Мама отвела наконец глаза от туфель и посмотрела на Зальцера.
— Нет, бесплатно я не возьму, — сказала она твердо. — Виктор, заплати.
Отец снова стал отсчитывать деньги; и Михаська подумал, что вот все-таки какая она молодец, мама, как твердо сказала сейчас, что бесплатно не возьмет.
Зальцер успокоился, взял деньги, приговаривая:
— Вот ведь вы какие, вот какие…
Потом наступила тишина. Пока Зальцер заворачивал мамины туфли в газету, Михаська смотрел в полированный бок пианино. В нем отражался буфет, который стоял за спиной у Михаськи, а рядом, на тумбочке, — радиоприемник. Михаське стало смешно. Он подумал, что, наверное, и в буфете вместо посуды, и в радиоприемнике вместо проводков и ламп, как в пианино, хранятся у Зальцера разные туфли.
— Ну вот ваши бальные лодочки. Не хватает только бала. Ну теперь у вас и бал скоро будет, — сказал Зальцер и засмеялся. Но смех у него получился неискренний, будто он рассердился про себя на что-то.
— Какой там бал… — сказала мама.
— Ну как же, как же! — воскликнул Зальцер. — Не каждому, знаете ли, выпадает такое счастье, как вам.
— Какое же счастье? — удивилась мама.
— Ох, скромный вы человек, скрытный! Но что ж вам своих людей пугаться? Устроиться продавцом в первый коммерческий магазин после войны — это вроде как сразу генералом стать. Поверьте мне, старому воробью, — счастье. Да-да…
18До Михаськи не сразу дошло все это. Он увидел, как залилась краской мама и повернулась к нему. Он еще улыбался ей. Слова Зальцера остались в памяти, но Михаська относил их к кому-то другому, не к маме.

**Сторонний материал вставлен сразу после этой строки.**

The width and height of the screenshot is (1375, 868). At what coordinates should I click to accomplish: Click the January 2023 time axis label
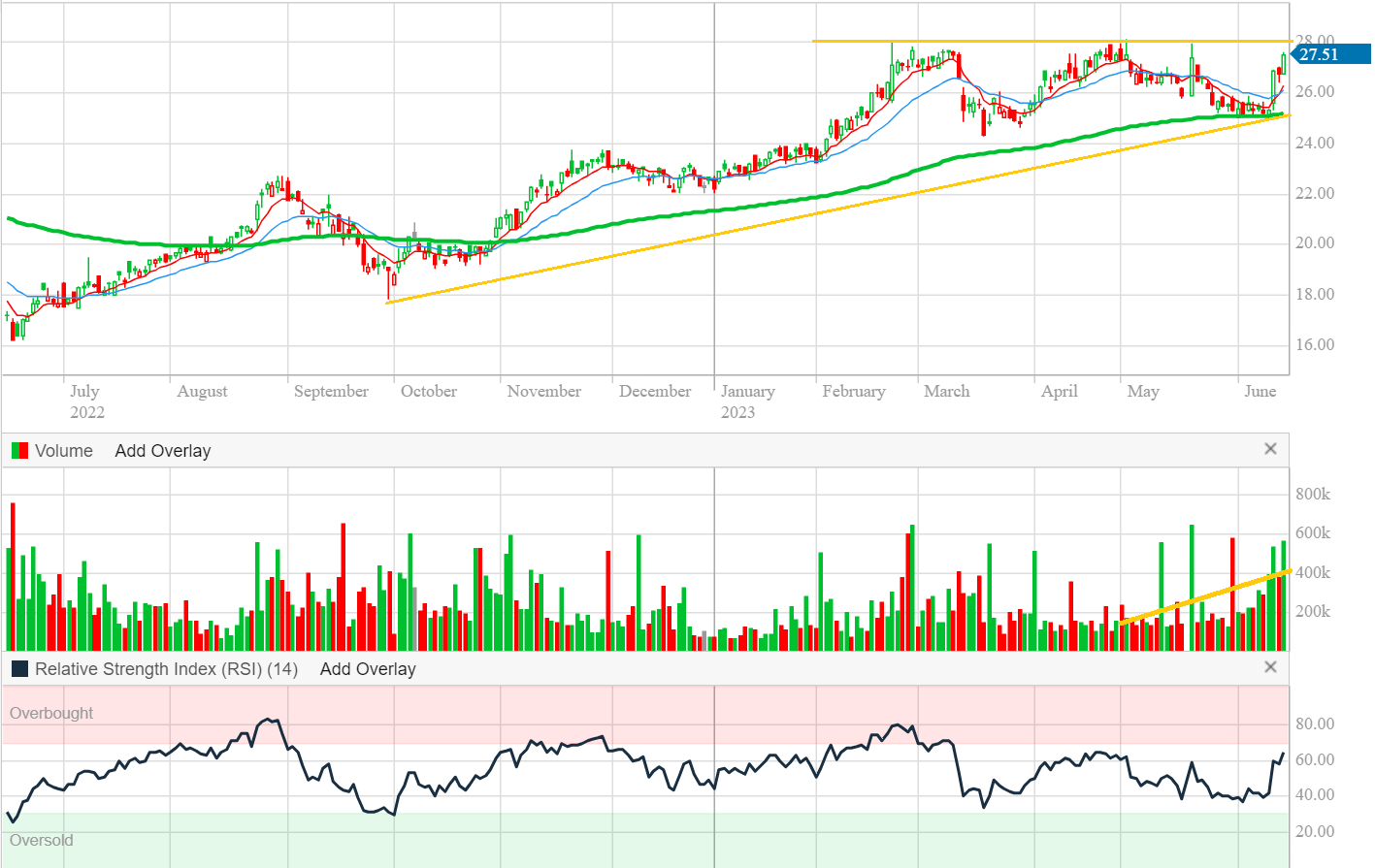tap(747, 402)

Мама всю войну работала в госпитале, спасала людей, дежурила ночи напролет возле умирающих солдат, а сейчас… Как же так — в магазин? Продавцом? Это было так неправдоподобно, нелепо…
Михаська все никак не мог разобраться в том, что произошло. Мысли путались, сталкивались, падали, как осенние мухи, которые заснули, а их вдруг разбудили, и они мечутся, не знают, куда лететь.
Отец упорно не смотрел на Михаську и о чем-то говорил с Зальцером.
— Мы пойдем, — сказала мама отцу. — Ты нас догонишь.
Она взяла Михаську за руку, как маленького; они снова прошли по тусклому коридорчику, и Зальцер, закрывая за ними дверь, сказал маме:
— Скажите мальчику, чтоб не распространялся.
— Да нет, нет, не волнуйтесь, — ответила раздраженно мама.
За спиной загремела цепочка. Они пошли молча по сухой осенней улице. Эта улица нравилась Михаське. Здесь росли дубы, и он с Сашкой Свиридом приходил сюда собирать желуди, чтобы делать из них потом смешных человечков. Желуди и сейчас лежали под деревьями, но Михаська равнодушно наступал на них, и они выскакивали из-под ботинок, будто лягушки.
— Я не хотела, Михасик, — сказала мама бодрым голосом, — но папа настоял. Да и в самом деле, прав этот Зальцер, жить будет полегче. Глядишь, чего-нибудь сладенького принесу.
— Сладенького? — остановился Михаська. — Я что, маленький?
Мама смотрела на него, ей было плохо, Михаська видел это. Но зачем она делает вид, что ничего не случилось, зачем представляется?
— Ты же в госпитале! — сказал он. — Зачем тебе магазин?
Михаська старался говорить спокойно, рассудительно, чтобы мама поняла, что происходит: время еще есть, можно и передумать.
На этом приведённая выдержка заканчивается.